In created atrial single cell models, the properties (lines) are validated against experimental data from the dog (symbols) [11]. a), b) L-type calcium current, I_CaL: a) Steady-state values of the voltage-dependent activation (d) and inactivation (f) variables as a function of membrane potential; b) Current-voltage relationship in the LA and PV models. c) Inward rectifier current, I_K1: Current-voltage relationships.

Fig 2. Heterogeneous ionic channel and cellular properties in the canine atria.

Created atrial single cell models (bars) are validated against experimental data from the dog (symbols). a), b), c) Absolute values of the current densities of three main ionic currents: I_to (at +20 mV), I_CaL (+10 mV), I_K1 (-100 mV). Dashed lines join data obtained in the same experimental study. d) APD₉₀ (1 Hz) for all regional models at different stages of ionic remodelling and the RNC model [9]. e) Multiplicative factors for each listed current for models of moderate and advanced ionic remodelling. Only ionic currents that are remodelled with AF are shown. f) Blockade factors for amiodarone (A) at concentrations of 5 and 10 μM and vernakalant (V) at 10 and 30 μM for each listed current. Only ionic currents that are affected by the considered drug actions are shown. All sources of experimental data are summarised in S3 and S4 Tables.

Fig 3. High-resolution 3D canine atrial geometry and corresponding myofibre orientation.

a) Posterior-superior view; b) Inferior-anterior view. The atrial geometry was segmented into four major regions, which are described by the respective electrophysiological atrial cell models: RA (orange), LA (pink), BB-CT (yellow) and PV (blue). Atrial fibres are coloured according to the local fibre orientation component along the anterior-posterior direction.

Fig 4. Heterogeneous APs in canine atrial cell models and their changes due to remodelling.

a) APs (pacing frequency: 2 Hz) for baseline, moderate and advanced ionic remodelling and equivalent canine experimental data when available (insets). b) APs for each of the atrial regional models (2 Hz), above intracellular calcium transients (CaT) and each of the models’ currents in relative units. All sources of experimental data are summarised in S3 Table.
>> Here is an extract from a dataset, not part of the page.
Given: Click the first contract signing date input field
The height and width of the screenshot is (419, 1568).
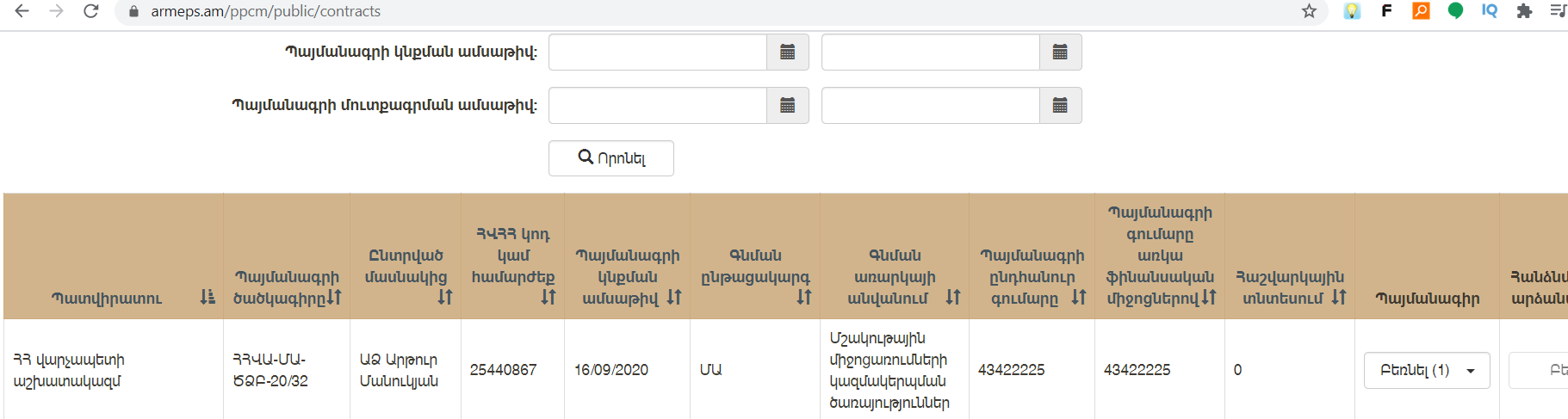Looking at the screenshot, I should [657, 52].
Fig 5. Generation and multiplication of re-entrant waves in the heterogeneous atria.

All panels show an anterior-inferior view (left) and a posterior-superior view (right) of the 3D voltage maps at indicated time points. Rotors are represented by black arrows and conduction block by white lines.

Fig 6. Drug effects on APD₉₀ heterogeneity in the 3D canine atrial model.

a) Whole-atria APD₉₀ maps, measured after pacing the atria at 2 Hz from the sinoatrial node at baseline (B) and under the action of amiodarone at 10 μM concentrations and vernakalant at 30 μM. b) Boxplots showing mean, standard deviation and spread of APD₉₀ measured in each of the major regions of the 3D atria. c) Histograms of APD₉₀ across the entire atria.

Fig 7. CV restitution curves and ERP calculated with 1D models for the PV and LA.

Conditions of moderate (left) and advanced (right) remodelling, at baseline (top) and under the action of 10 μM amiodarone (middle) and 30 μM vernakalant (bottom panels) are shown. The numbers in each panel show ERP in ms (defined as the earliest BCL that does not lead to conduction block) for each tissue type.

Fig 8. Drug effects on CV heterogeneity in the 3D atria model.

Whole-atria CV maps, measured after fast pacing from the LSPV at BCL = 150 ms in moderate remodelling and CV reduction conditions a) at baseline; under the actions of: b) 10 μM amiodarone and c) 30 μM vernakalant. Patchy red regions correspond to zones of decreased CV, which can also be seen in the corresponding histograms in panel d), as a slow-conduction left tail, which is most prominent in the presence of vernakalant.